For train buffs then a visit to the Middleton Railway Centre just two miles south of the city is a must. The railway has been providing a service for well over a hundred and fifty years and offers opportunities to experience living history, something that many children will enjoy. If you enjoy performances then the West Yorkshire Playhouse in the heart of the city of Leeds should be on your must see agenda. The Playhouse has a reputation for being one of the country’s most exciting repertory theatres and is home to a range of facilities that will please both theatre goes and non-theatre goers alike. Besides and indoor and an outdoor or courtyard theatre, the Playhouse has an award winning bar, a restaurant and even a gallery.
Leeds has a renowned industrial history, beginning with the mills. Armley Mills was once the world’s largest wool mill and is now a celebrated industrial museum. The museum houses artefacts from the eighteenth and nineteenth centuries that show the history of textiles and the beginning of locomotive and engine manufacturing in Leeds. Weekend visitors can see a water wheel, steam engine and spinning mules all in operation. The mills were actually taken over by Leeds City Council in 1969 to create a museum that celebrated some of the industrial history of Leeds.
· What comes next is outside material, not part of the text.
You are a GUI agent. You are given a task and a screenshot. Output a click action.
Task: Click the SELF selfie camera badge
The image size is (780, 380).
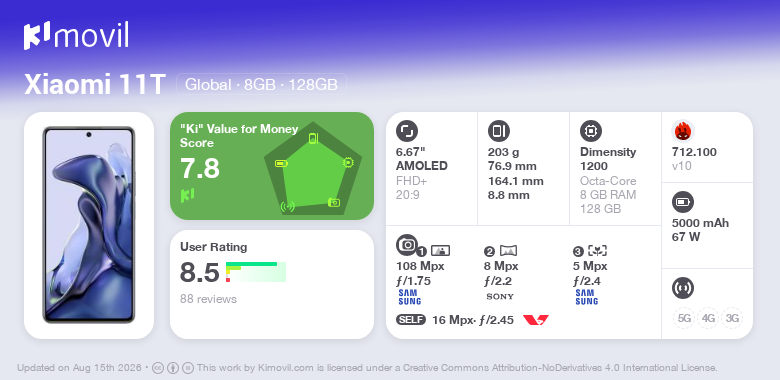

If you are interested in gold and jewellery, and what woman isn’t, then you should take a look at Art of Gold, a gallery displaying both paintings, and the craftsmanship of jewellery makers. There are displays of jewellery from six of the most new and promising jewellery makers in the country. The Victoria Quarter not only has some of the best designer shopping in Leeds, it is also of historical interest. During the nineteenth century, Leeds, like many other English cities of the time was dirty and foul smelling and the civic authorities of the time sought to improve the area known as Briggate. They demolished some of the dirtiest places and built stained glass covered arcades with superior shopping to cater for the wealthy shoppers in Leeds.
Leeds has a long and varied history, and for those with a special interest in the area there are plenty of worthwhile attractions and fun days out. Leeds is full of cafes, restaurants and pedestrianised areas with public seating, so you don’t have to wear yourself out when sight seeing.